Their stories contain a lot of common themes: the juxtaposition of hardship and pride they felt under Stalin and other Soviet leaders was one, the difficulty of adjusting to the new Russia and its massive wealth inequality was another. One passage I highlighted seems to sum up a lot of the book: “We turned out to be ill suited for the new world we’d been waiting for.” People who were taught and absorbed Soviet ideals as children and young adults had a hard time adjusting to the new paradigm. Their feelings of betrayal and confusion were ever-present.
And I think that might be part of why I found it so hard to get through the book and why I am not champing at the bit to read more of Alexievich’s work.

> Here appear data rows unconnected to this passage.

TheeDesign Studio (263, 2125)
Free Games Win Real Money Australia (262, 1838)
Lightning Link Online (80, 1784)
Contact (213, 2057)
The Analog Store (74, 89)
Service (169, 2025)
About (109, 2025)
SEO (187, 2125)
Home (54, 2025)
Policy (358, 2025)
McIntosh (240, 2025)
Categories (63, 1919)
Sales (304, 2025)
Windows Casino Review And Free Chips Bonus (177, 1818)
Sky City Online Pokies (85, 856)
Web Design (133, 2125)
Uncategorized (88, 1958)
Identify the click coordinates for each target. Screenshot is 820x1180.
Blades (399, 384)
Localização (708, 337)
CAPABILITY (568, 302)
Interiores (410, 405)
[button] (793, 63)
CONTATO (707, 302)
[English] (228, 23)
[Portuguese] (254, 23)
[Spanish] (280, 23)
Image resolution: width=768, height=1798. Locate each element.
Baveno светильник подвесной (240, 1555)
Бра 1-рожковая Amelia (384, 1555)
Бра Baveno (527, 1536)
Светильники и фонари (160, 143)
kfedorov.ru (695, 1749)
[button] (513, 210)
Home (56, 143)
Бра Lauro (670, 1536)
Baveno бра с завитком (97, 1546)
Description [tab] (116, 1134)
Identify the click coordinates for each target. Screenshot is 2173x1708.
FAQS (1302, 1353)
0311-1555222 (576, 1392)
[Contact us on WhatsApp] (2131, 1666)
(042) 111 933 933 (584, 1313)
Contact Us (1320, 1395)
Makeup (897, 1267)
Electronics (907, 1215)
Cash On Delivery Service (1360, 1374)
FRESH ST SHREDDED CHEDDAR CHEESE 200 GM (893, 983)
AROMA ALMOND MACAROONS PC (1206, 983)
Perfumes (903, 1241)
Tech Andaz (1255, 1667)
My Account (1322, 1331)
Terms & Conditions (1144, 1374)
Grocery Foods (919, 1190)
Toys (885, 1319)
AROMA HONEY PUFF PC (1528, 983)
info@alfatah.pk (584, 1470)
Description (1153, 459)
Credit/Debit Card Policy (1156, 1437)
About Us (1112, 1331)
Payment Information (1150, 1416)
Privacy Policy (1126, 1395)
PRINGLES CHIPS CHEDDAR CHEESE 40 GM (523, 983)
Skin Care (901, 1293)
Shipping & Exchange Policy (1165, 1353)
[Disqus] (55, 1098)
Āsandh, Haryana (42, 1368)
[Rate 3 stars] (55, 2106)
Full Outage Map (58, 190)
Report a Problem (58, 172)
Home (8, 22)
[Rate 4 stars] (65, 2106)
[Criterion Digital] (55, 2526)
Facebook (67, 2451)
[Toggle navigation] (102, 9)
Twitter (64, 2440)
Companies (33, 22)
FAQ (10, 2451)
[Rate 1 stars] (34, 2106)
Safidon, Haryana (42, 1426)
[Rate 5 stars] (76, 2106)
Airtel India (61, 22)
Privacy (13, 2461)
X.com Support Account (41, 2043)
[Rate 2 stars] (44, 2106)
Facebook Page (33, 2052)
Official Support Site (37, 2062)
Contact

For how long it was, there wasn’t a lot of variation in the book. Of course, everyone’s story was different, but the themes were so similar between a lot of them that I didn’t really know why I was reading yet another account of someone who had grown up Soviet and was now trying to adjust to a capitalist Russia. I wanted to have Alexievich as more of a guide: why did she select these particular stories, what stood out to her about the narrators? She was telling people’s stories in their own words and letting us draw conclusions and interpretations, and I think I would just have preferred a different book. I am going to try to find some further analysis or interpretation of the book that might help me understand it better. I was grateful for the introductory chronology of the post-Stalin USSR and the copious footnotes from the translator explaining references to Soviet and post-Soviet figures I wasn’t familiar with.
Side note: this book mentions salami more than any other book I can remember. After I finished it, I searched and found 43 instances of the word salami. The book is 515 pages long, so that’s about a salami every 12 pages. That seems like a lot of salami.